Derrick Rose sprains left ankle late in Bulls' victory over Pacers

The Bulls held on for a 96-95 victory over the Pacers on Monday night — but there was a twist.

A sprained left ankle sent Derrick Rose to the locker room late in the fourth quarter. Rose scored 23 points before leaving.


"He was limping around in the locker room," coach Fred Holberg said. "We don't know how severe it is. We will find out more tonight."

Rose sounded optimistic about the injury but could not guarantee he would be available Wednesday night in Phoenix as the Bulls begin a West Coast trip.


"I twisted it along the baseline ... just a regular ankle sprain," Rose said. "It throbs a little bit but nothing out of the norm, so I'm all right. Right now I just need to get treatment, have some ice on it a little bit. After this, just get off my feet and elevate it and put some more ice on it."

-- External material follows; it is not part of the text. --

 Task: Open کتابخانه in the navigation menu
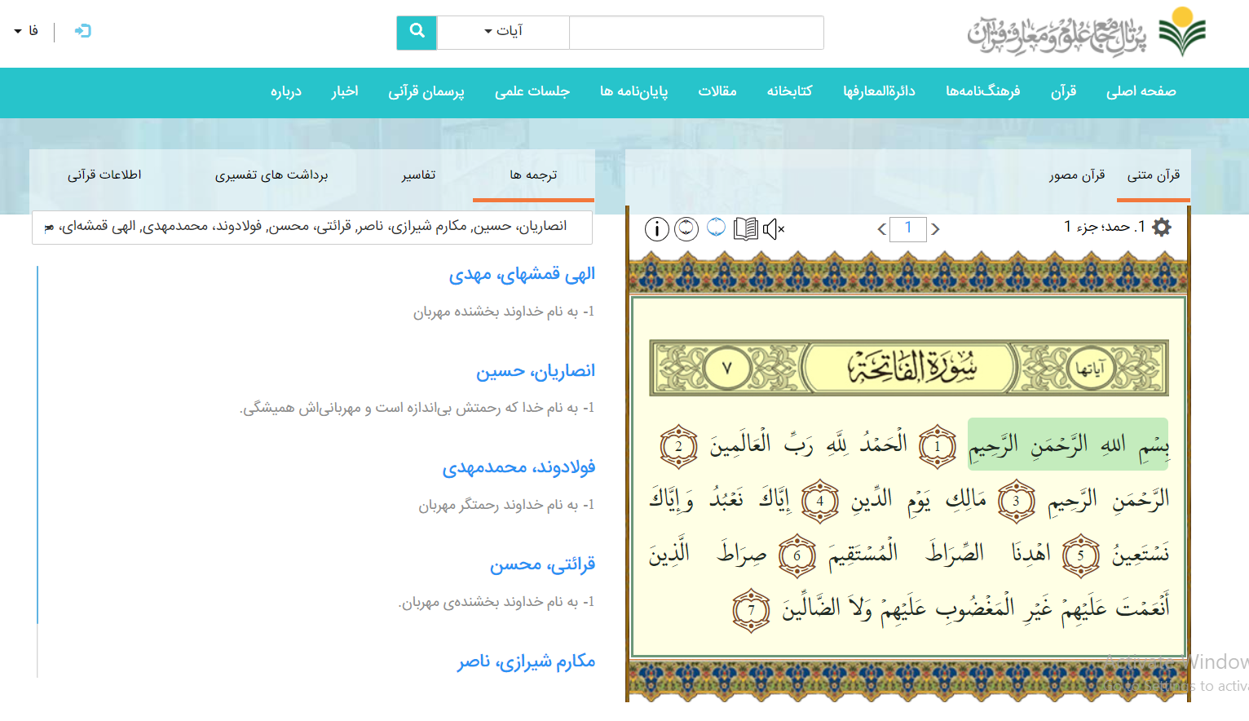(789, 91)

Rose also had six assists, two steals and a block while playing more than 33 minutes, and the Bulls snapped the Pacers' three-game winning streak with some crunch-time defense.

Knowing the Pacers offense starts and stops with Paul George, Hoiberg deployed his quickest starting lineup, summoned an all-out team defense and hoped for the best.

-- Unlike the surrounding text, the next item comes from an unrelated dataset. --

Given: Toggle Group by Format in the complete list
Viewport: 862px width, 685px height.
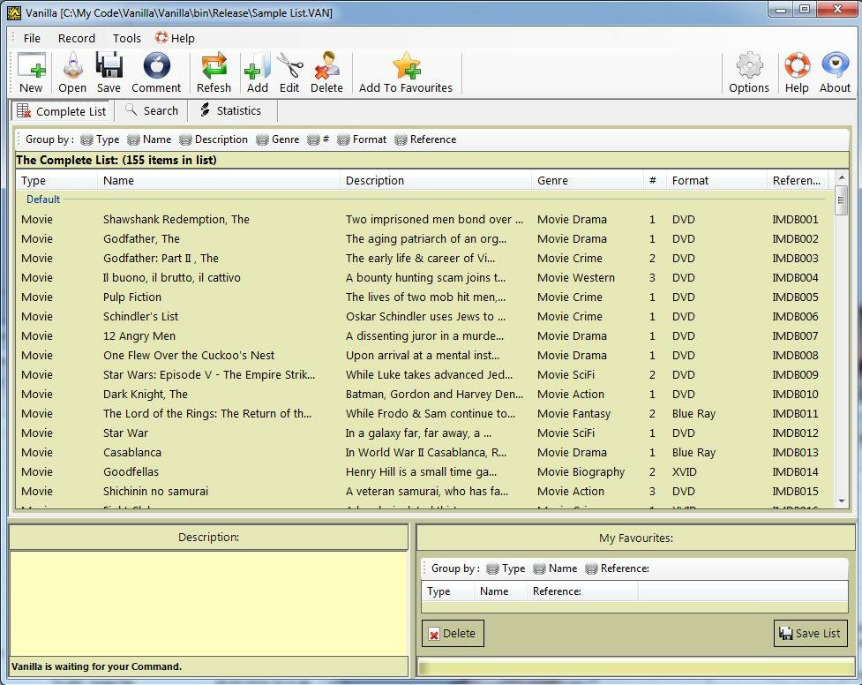Looking at the screenshot, I should pyautogui.click(x=361, y=139).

George entered averaging 29.6 points in his previous six games and wound up with 26. But Jimmy Butler denied his potential winning shot at the buzzer.

"Defense and effort, you really can't strategize for that," Butler said.

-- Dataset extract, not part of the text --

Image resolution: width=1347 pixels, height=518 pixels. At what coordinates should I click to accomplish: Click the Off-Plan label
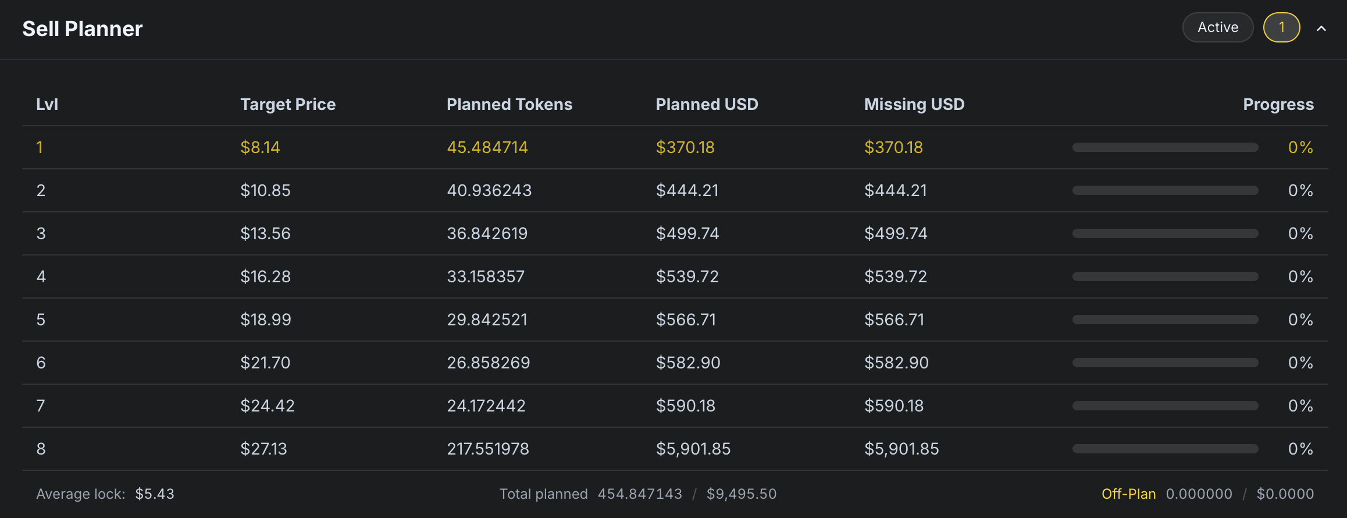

George had 12 points by halftime and finished 9 of 20 from the field, including four 3-pointers. It was his seventh straight game with 20-plus points.

"He is just a tough matchup," Hoiberg said before the game. "They have really hung on to a smaller lineup. They are trying to spread you out. George Hill, Monta Ellis ... the ball screens. They'll put small on smalls, big on smalls ... you just have to be ready to adjust."

Hoiberg started 6-foot-7 Tony Snell in place of the defense-challenged Doug McDermott at small forward, and the Bulls took a 53-45 lead into halftime.


McDermott wound up playing nearly 17 minutes and scored 11 points. Snell scored six in more than 28 minutes with a steal and a block as Hoiberg seemed more determined to try to keep George in check.

"Everybody has got to be ready," Hoiberg said. "Everybody has got to be in their gaps. You just try to make life difficult and make him take tough, contested shots."

George has made a remarkable comeback from a gruesome leg injury suffered during a scrimmage with Team USA in August 2014.

"Just the way (George) bounced back, the commitment and time he has put into it to play at an All-Star level, he's the leader of that team," Hoiberg said. "You can tell. He's unselfish. He makes plays and he can flat-out carry a team. That's the sign of a true superstar."

Only 10 games into the season, the Bulls are trying to figure out what type of team they are and what they want to become.

"Some days we're awesome offensively. Some days we can play a little bit deeper. We're still trying to find the right kind of pattern," Taj Gibson said.


"Doug is going out there playing freely. He is not looking over his shoulder. Not thinking too much. He is still young. He is still trying to figure out the defense. Once he gets those things down pat, the sky is the limit for him."

The Bulls got 17 points from Butler, who played George tightly on the final play despite having five fouls.

"I told Coach I wanted to stay in. I didn't want to come out in crunch time," Butler said. "When you have five (fouls), you can't be as aggressive, but it worked out for us. I didn't foul out and we got the win."